Debugging overflows in values/gradients

What if in the same way we’re talking about wrapping functions with performance counters we provide a utility to wrap functions with nan/inf checks?

So like say we have some Stan code that looks like:

y ~ normal(X * b + intercept, sigma);

That vaguely translates in C++ to something like:

target += normal_lpdf(y, X * b + intercept, sigma, msgs);

Couldn’t we write a C++ function that wraps this like:

target += search_for_nans_and_infs(normal_lpdf, y, X * b + intercept, sigma, msgs);

that will effectively just call normal_lpdf(y, X * b + intercept, sigma, msgs), but it can search all the inputs for nans and infs on call, and then it can throw a vari on the stack so that it can search for nans and infs in the gradients on the way back.

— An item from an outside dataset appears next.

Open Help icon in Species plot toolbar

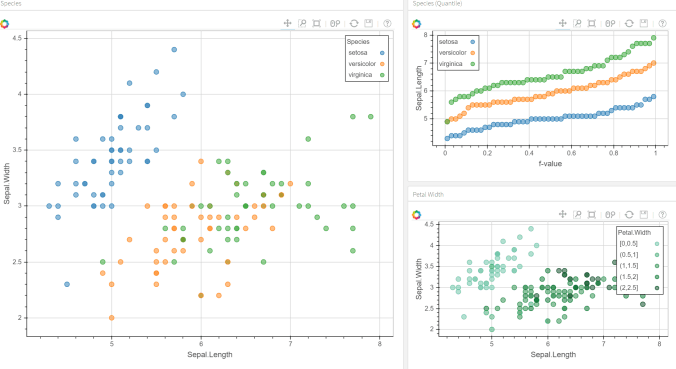pyautogui.click(x=387, y=23)
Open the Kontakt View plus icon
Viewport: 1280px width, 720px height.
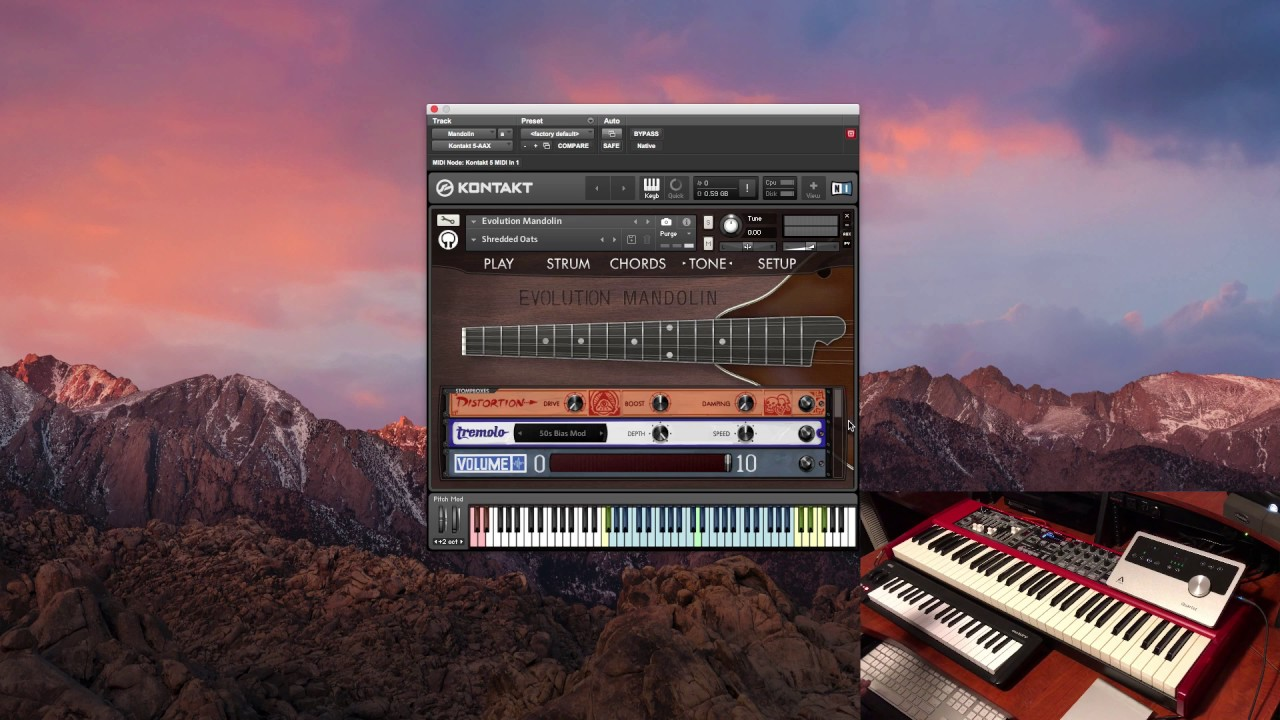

If it finds a NaN in the values or gradients, then it can print all the argument values and stuff out so that someone can figure out what’s going on where in their problem.

This thread had me thinking about this: Initial value rejected, but the likelihood exists for that initial value . In this example the gradients blew up and it took a long time to track down (“I spent weeks with this :/”).

The only error that Stan printed was:

Chain 1: Rejecting initial value:
Chain 1:   Gradient evaluated at the initial value is not finite.
Chain 1:   Stan can't start sampling from this initial value.

which is like correct, but it doesn’t give info on how to dig down further. There’s some unresolved difficulty in the thread of how to resolve the problem (which this wouldn’t address), but I think we could make it easier to find the problems.

Maybe in the future we could do something like:

Chain 1:   Gradient evaluated at the initial value is not finite.
Chain 1:     Rerun model with --debug_infs to get more information

And then we could automatically instrument all the function calls with nan/inf check varis and print debugging information.

It could be like:

Adjoint of alpha is -inf in y = beta_lpdf(x = 0.7, alpha = 100, beta = 200) when
adjoint of y is 1.7.

Maybe we’d have a default argument that says stop after printing the first 5 errors to avoid blowing up everyone’s terminals with the output.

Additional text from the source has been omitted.